Non-invasive assessment of HFpEF in mouse models: current gaps and future directions

Abstract

Background: Heart failure (HF) with preserved ejection fraction (HFpEF) prevalence is increasing, and large clinical trials have failed to reduce mortality. A major reason for this outcome is the failure to translate results from basic research to the clinics. Evaluation of HFpEF in mouse models requires assessing three major key features defining this complex syndrome: the presence of a preserved left ventricular ejection fraction (LVEF), diastolic dysfunction, and the development of HF. In addition, HFpEF is associated with multiple comorbidities such as systemic arterial hypertension, chronic obstructive pulmonary disease, sleep apnea, diabetes, and obesity; thus, non-cardiac disorders assessment is crucial for a complete phenotype characterization.
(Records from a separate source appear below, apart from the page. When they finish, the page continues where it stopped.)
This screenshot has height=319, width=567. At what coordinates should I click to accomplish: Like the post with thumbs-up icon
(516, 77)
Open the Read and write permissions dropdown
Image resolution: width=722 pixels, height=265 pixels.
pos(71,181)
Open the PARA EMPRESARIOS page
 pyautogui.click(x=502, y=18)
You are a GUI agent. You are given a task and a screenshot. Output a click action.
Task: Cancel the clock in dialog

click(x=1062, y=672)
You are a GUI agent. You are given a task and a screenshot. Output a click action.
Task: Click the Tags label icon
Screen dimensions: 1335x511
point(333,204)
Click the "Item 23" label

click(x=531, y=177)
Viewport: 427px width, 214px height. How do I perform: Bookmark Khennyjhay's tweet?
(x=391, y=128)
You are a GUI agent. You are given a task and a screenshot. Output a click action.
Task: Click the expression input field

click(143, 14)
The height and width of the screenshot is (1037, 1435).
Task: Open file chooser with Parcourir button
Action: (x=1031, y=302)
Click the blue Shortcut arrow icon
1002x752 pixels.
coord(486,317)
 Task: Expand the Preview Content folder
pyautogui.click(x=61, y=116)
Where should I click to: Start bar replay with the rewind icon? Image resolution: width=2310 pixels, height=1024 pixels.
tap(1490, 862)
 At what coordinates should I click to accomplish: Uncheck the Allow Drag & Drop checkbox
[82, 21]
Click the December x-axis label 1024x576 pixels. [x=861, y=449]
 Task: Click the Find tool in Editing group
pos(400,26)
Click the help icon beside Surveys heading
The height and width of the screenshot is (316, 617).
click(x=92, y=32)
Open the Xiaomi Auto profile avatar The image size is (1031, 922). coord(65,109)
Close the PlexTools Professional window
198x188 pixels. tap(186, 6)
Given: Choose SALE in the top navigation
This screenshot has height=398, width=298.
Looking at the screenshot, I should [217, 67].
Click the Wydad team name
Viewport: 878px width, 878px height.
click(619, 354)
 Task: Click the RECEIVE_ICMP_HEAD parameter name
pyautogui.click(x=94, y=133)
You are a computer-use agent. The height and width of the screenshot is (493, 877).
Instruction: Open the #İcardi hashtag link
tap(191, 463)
Non-invasive procedures present unquestionable advantages to maintain animal welfare and enable longitudinal analyses. However, unequivocally determining the presence of HFpEF using these methods remains challenging. Main text: Transthoracic echocardiography (TTE) represents an invaluable tool in HFpEF diagnosis, allowing evaluation of LVEF, diastolic dysfunction, and lung congestion in mice. Since conventional parameters used to evaluate an abnormal diastole like E/A ratio, isovolumic relaxation time, and E/e′ may pose limitations in mice, including advanced TTE techniques to characterize cardiac motion, including an assessment under stress, will improve diagnosis. Patients with HFpEF also show electrical cardiac remodelling and therefore electrocardiography may add valuable information in mouse models to assess chronotropic incompetence and sinoatrial node dysfunction, which are major contributors to exercise intolerance. To complete the non-invasive diagnosis of HF, low aerobic exercise capacity and fatigue using exercise tests, impaired oxygen exchange using metabolic cages, and determination of blood biomarkers can be determined. Finally, since HFpEF patients commonly present non-cardiac pathological conditions, acquisition of systemic and pulmonary arterial pressures, blood glucose levels, and performing glucose tolerance and insulin resistance tests are required for a complete phenotyping. Conclusion: Identification of reliable models of HFpEF in mice by using proper diagnosis tools is necessary to translate basic research results to the clinics. Determining the presence of several HFpEF indicators and a higher number of abnormal parameters will lead to more reliable evidence of HFpEF.